*Consignes:*
1. Recopiez le passage retenu de « 1° Sous le numéro » jusqu'à « de la magistrature. », en substituant « Conseil constitutionnel » à « Conseil supérieur de la magistrature ».
2. D'après le passage retenu, à quelle date la requête portant le numéro 482949 a-t-elle été enregistrée au greffe du tribunal administratif de Toulouse ?
3. Rédigez la suite du passage retenu, consacré à la requête de Mme E... devant le Conseil d'Etat, en reprenant juste après sa dernière phrase.

*Passage retenu:*
___

Vu les procédures suivantes :
Par une ordonnance nos 2205009, 2207022 du 11 août 2023, enregistrée le 16 août 2023 au secrétariat du contentieux du Conseil d'Etat, la présidente du tribunal administratif de Toulouse a transmis au Conseil d'Etat, en application de l'article R. 351-2 du code de justice administrative, les demandes présentées à ce tribunal par Mme F....
1° Sous le numéro 482949, par une requête, enregistrée au greffe du tribunal administratif de Toulouse le 25 août 2022, Mme E... demande au Conseil d'Etat :
1°) d'annuler pour excès de pouvoir la décision contenue dans un courrier du 26 avril 2022 par lequel le garde des sceaux, ministre de la justice, n'a pas proposé au Conseil supérieur de la magistrature sa nomination aux fonctions de magistrat exerçant à titre temporaire, ensemble la décision du 15 juillet 2022 de rejet de son recours gracieux ;
2°) d'enjoindre au garde des sceaux, ministre de la justice, de proposer sa nomination au Conseil supérieur de la magistrature.

___

*Données fournies:*
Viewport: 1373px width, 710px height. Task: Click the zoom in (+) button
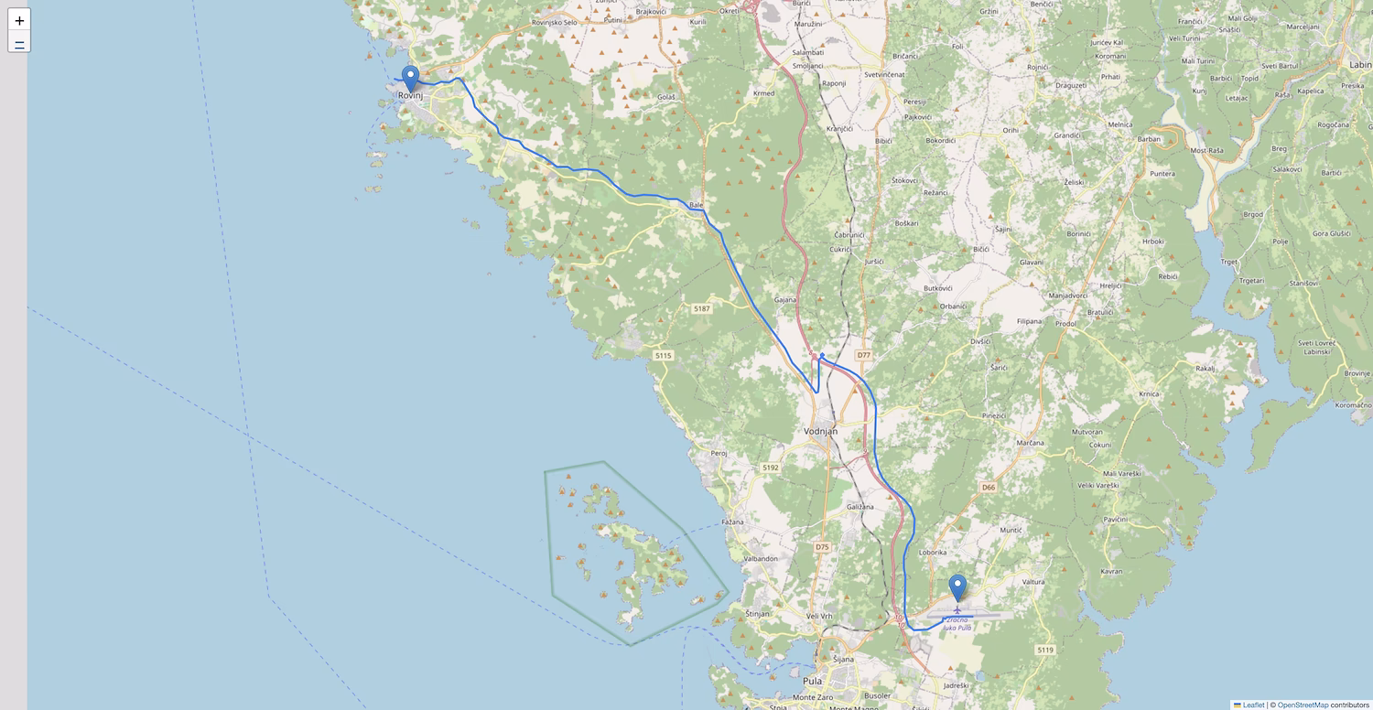click(x=19, y=20)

___

*Réponses par tâche:*
1.
1° Sous le numéro 482949, par une requête, enregistrée au greffe du tribunal administratif de Toulouse le 25 août 2022, Mme E... demande au Conseil d'Etat :
1°) d'annuler pour excès de pouvoir la décision contenue dans un courrier du 26 avril 2022 par lequel le garde des sceaux, ministre de la justice, n'a pas proposé au Conseil constitutionnel sa nomination aux fonctions de magistrat exerçant à titre temporaire, ensemble la décision du 15 juillet 2022 de rejet de son recours gracieux ;
2°) d'enjoindre au garde des sceaux, ministre de la justice, de proposer sa nomination au Conseil constitutionnel.

2. Le 25 août 2022.

3.
Elle soutient que les décisions sont entachées :
- d'incompétence en ce que ni la cheffe du bureau chargé des magistrats exerçant à titre temporaire ni l'adjoint à la sous-directrice des ressources humaines de la magistrature ne pouvaient se prononcer au nom du garde des sceaux, ministre de la justice ;
- d'une violation directe de la règle de droit et d'un détournement de procédure, en ce que le garde des sceaux s'est estimé à tort lié par l'avis des chefs de cour qui s'est substitué à l'appréciation du Conseil supérieur de la magistrature.
2° Sous le numéro 482988, par une requête, enregistrée au greffe du tribunal administratif de Toulouse le 2 décembre 2022, Mme E... demande au Conseil d'Etat :
1°) d'annuler la décision contenue dans un courrier du 26 avril 2022 par lequel la sous-directrice des ressources humaines de la direction des services judiciaires a refusé de proposer au Conseil supérieur de la magistrature sa nomination aux fonctions de magistrat exerçant à titre temporaire, ensemble les décisions des 15 juillet et 5 octobre 2022 de rejet de son recours gracieux et de son recours hiérarchique ;
2°) d'enjoindre au garde des sceaux, ministre de la justice, de proposer sa nomination au Conseil supérieur de la magistrature.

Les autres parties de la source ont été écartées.